For the reasons discussed above, it is recommended that Defendants Southern Health Partners, Inc. (SHP) and Charles A. Bush, M.D.'s Motion for Summary Judgment (ECF No. 115) be granted, that the remaining claims be dismissed pursuant to Rule 41(b) for failure to prosecute, and this case be dismissed in its entirety.

Notice of Right to File Objections to Report and Recommendation

The parties are advised that they may file specific written objections to this Report and Recommendation with the District Judge. Objections must specifically identify the portions of the Report and Recommendation to which objections are made and the basis for such objections. "[I]n the absence of a timely filed objection, a district court need not conduct a de novo review, but instead must `only satisfy itself that there is no clear error on the face of the record in order to accept the recommendation.'" Diamond v. Colonial Life & Acc. Ins. Co., 416 F.3d 310 (4th Cir. 2005) (quoting Fed. R. Civ. P. 72 advisory committee's note).

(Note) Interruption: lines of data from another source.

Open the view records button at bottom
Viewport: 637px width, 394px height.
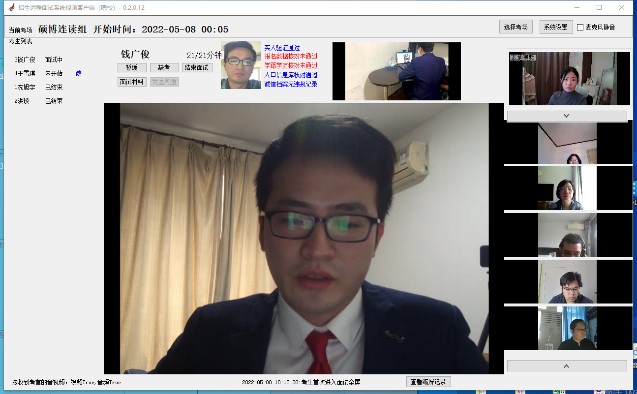click(428, 382)
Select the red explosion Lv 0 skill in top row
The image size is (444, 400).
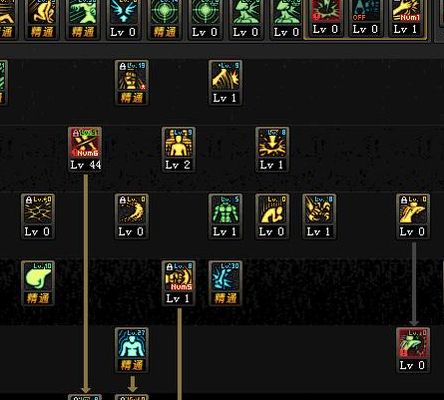(325, 18)
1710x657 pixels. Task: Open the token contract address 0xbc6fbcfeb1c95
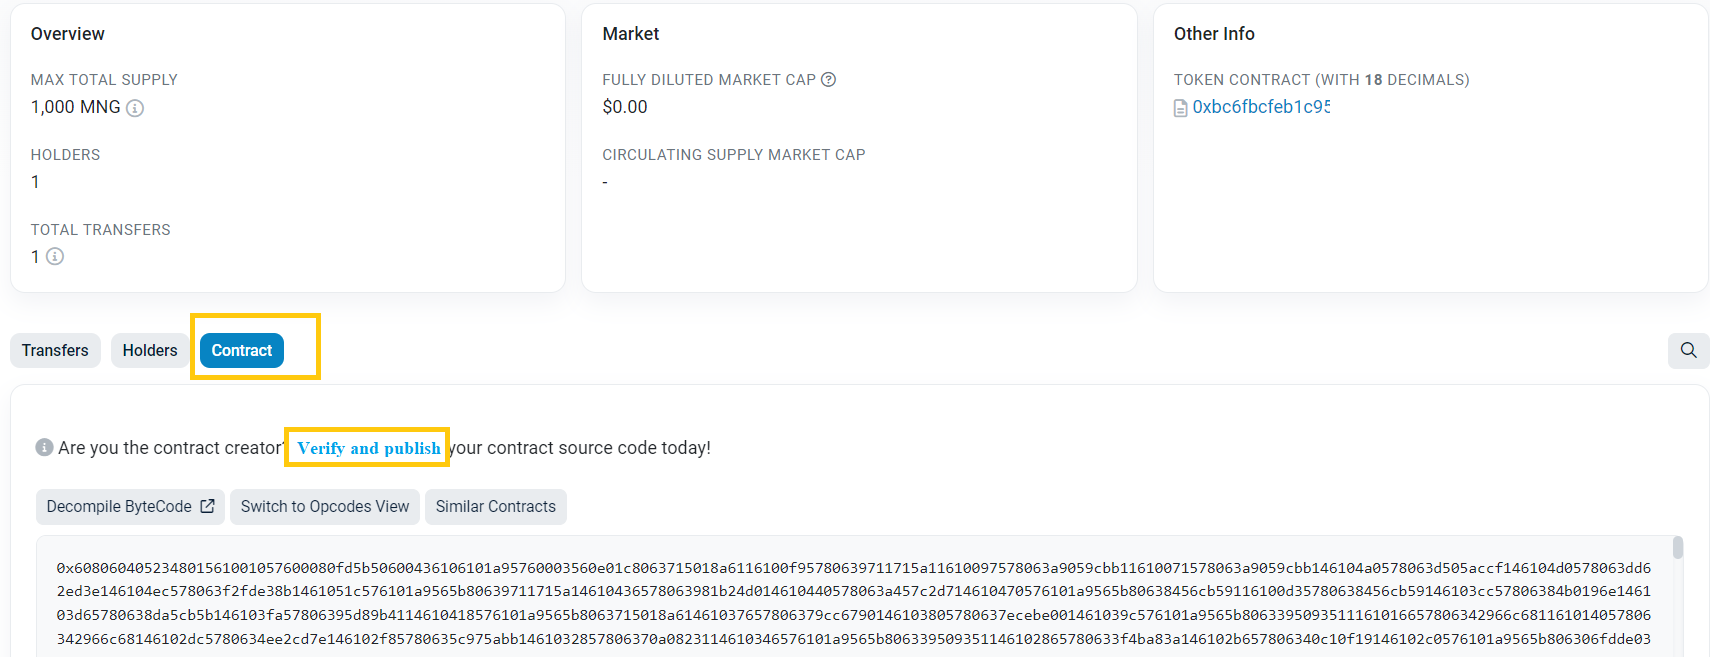tap(1260, 107)
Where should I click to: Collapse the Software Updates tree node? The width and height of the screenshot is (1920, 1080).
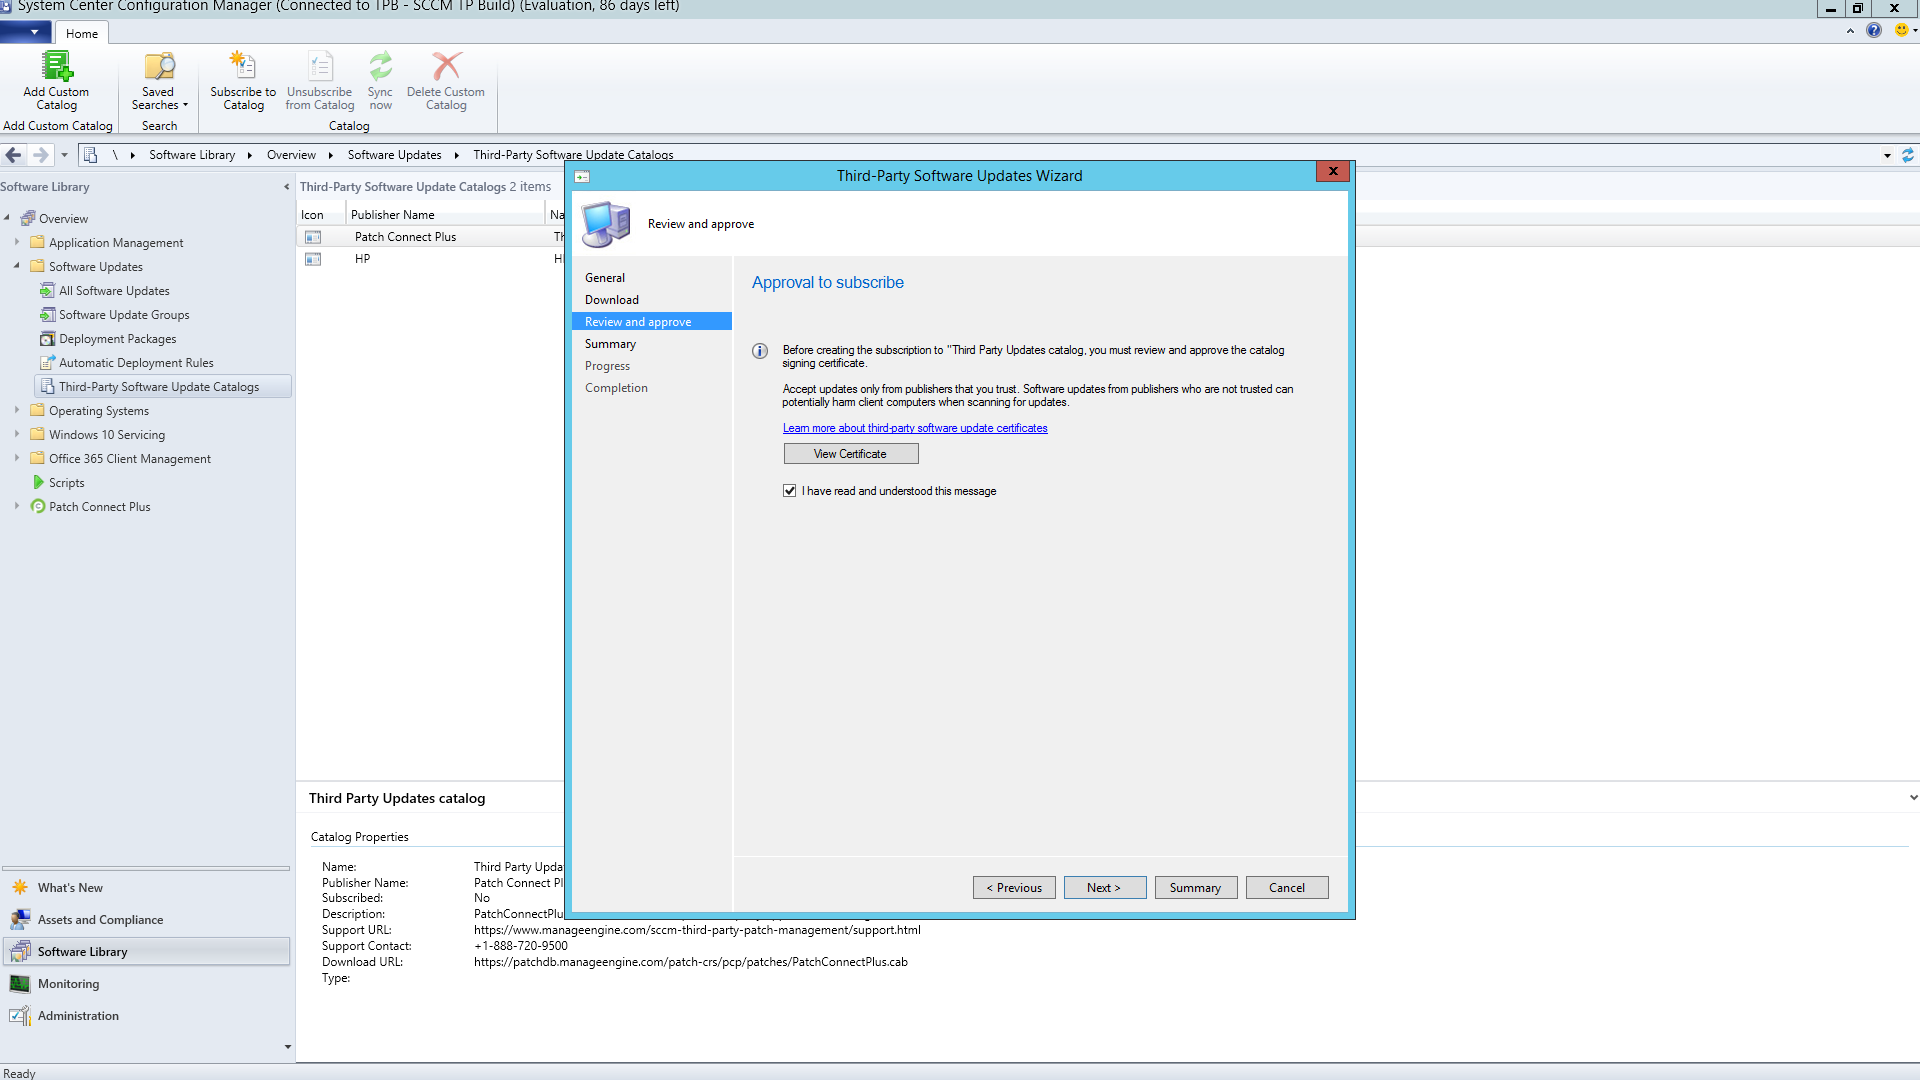tap(17, 266)
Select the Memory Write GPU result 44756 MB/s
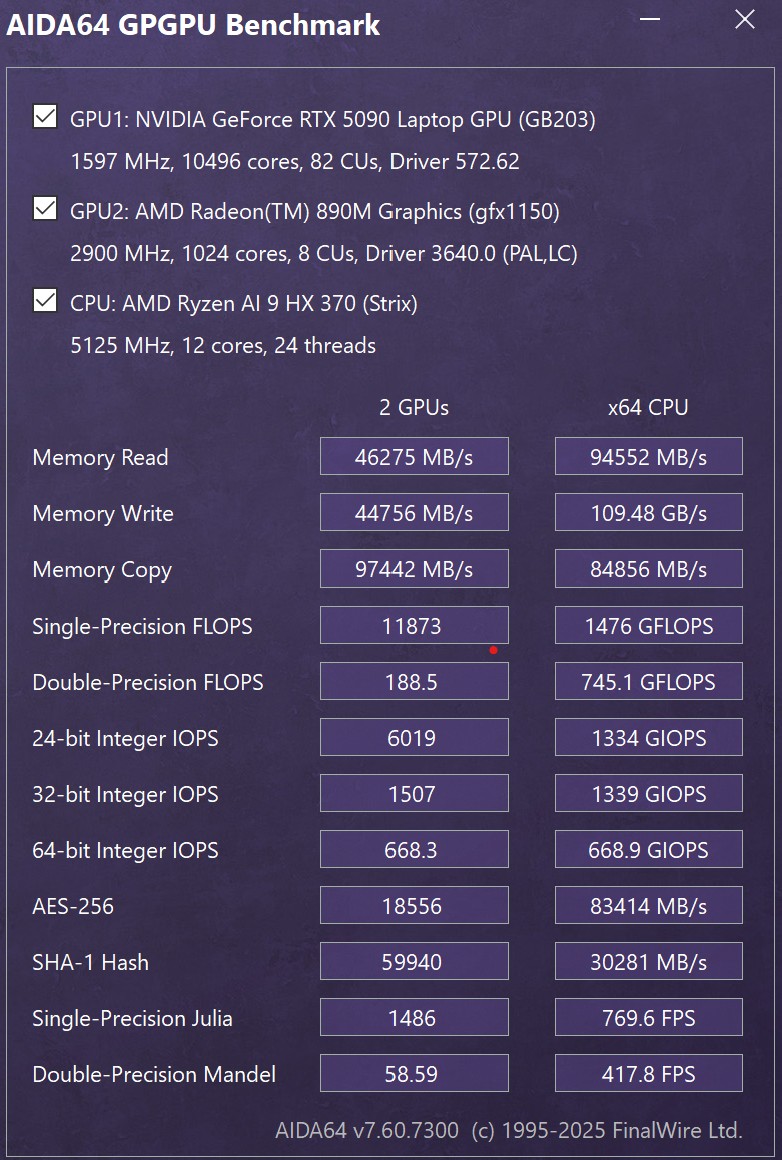Screen dimensions: 782x1160 point(414,513)
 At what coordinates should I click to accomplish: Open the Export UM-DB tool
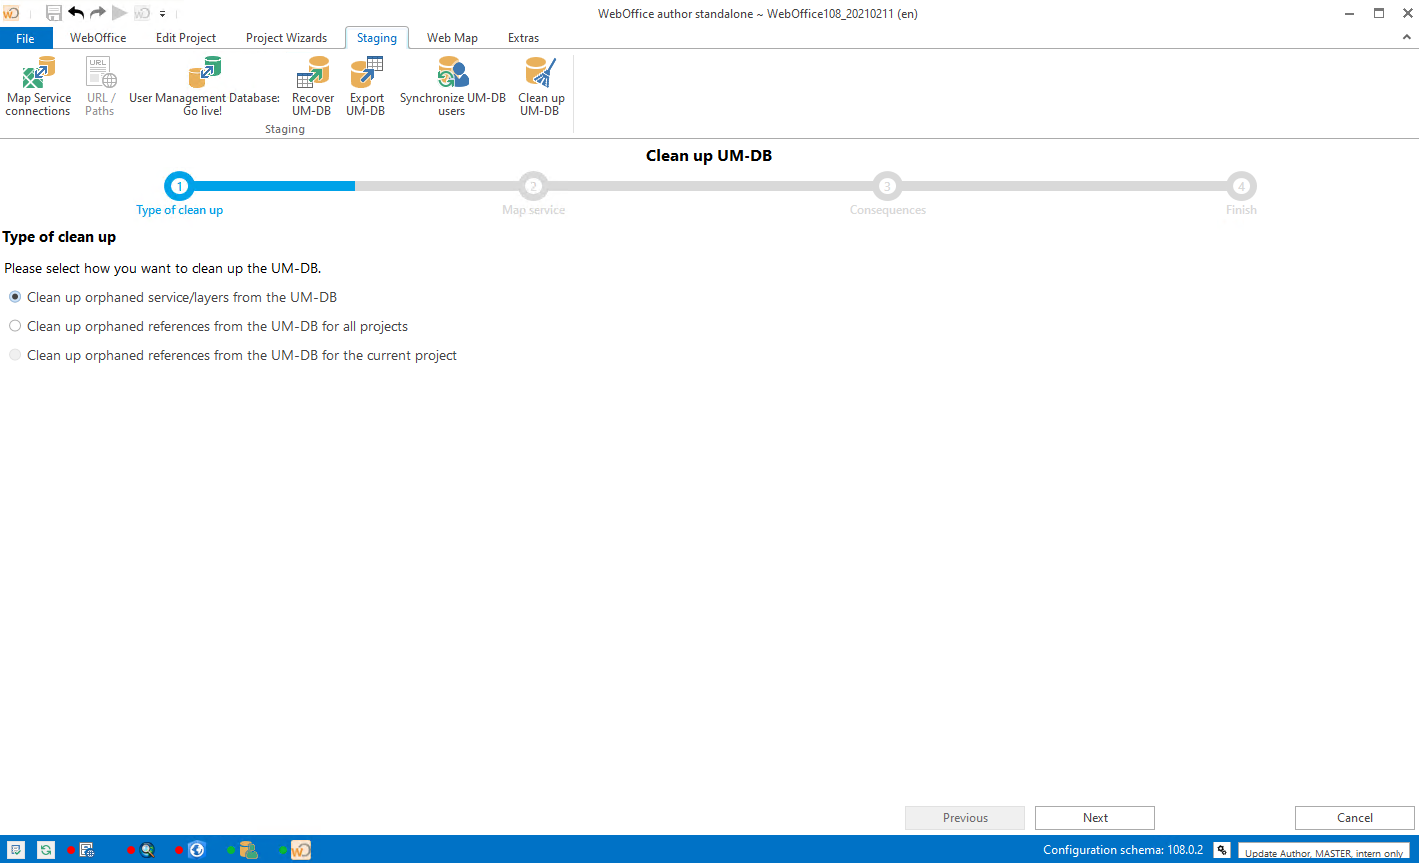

Specific written objections must be filed within fourteen (14) days of the date of service of this Report and Recommendation. 28 U.S.C. § 636(b)(1); Fed. R. Civ. P. 72(b); see Fed. R. Civ. P. 6(a), (d). Filing by mail pursuant to Federal Rule of Civil Procedure 5 may be accomplished by mailing objections to:

Robin L. Blume, Clerk United States District Court Post Office Box 2317 Florence, South Carolina 29503

Failure to timely file specific written objections to this Report and Recommendation will result in waiver of the right to appeal from a judgment of the District Court based upon such Recommendation. 28 U.S.C. § 636(b)(1); Thomas v. Arn, 474 U.S. 140 (1985); Wright v. Collins, 766 F.2d 841 (4th Cir. 1985); United States v. Schronce, 727 F.2d 91 (4th Cir. 1984).

FootNotes


1. The U.S. Marshal's Service was unable to serve Defendant Micallet based on the information provided by Plaintiff and, upon attempted service, it learned that Defendant Collins is deceased. See Summonses Unexecuted (ECF Nos. 100, 102). For the same reasons discussed herein, any claims against these two nurses, had they been served, would fail. See also Fed.R.Civ.P. 4(m); Fed.R.Civ.P. 25(a).
2. The page numbers for Plaintiff's medical records refer to the page numbers in the ECF header.
3. It does not appear that Plaintiff was treated for any injury to his knee as a result of the car accident. Bush Aff. ¶ 7.
4. Even after the increased therapy, however, Plaintiff showed minimal improvement.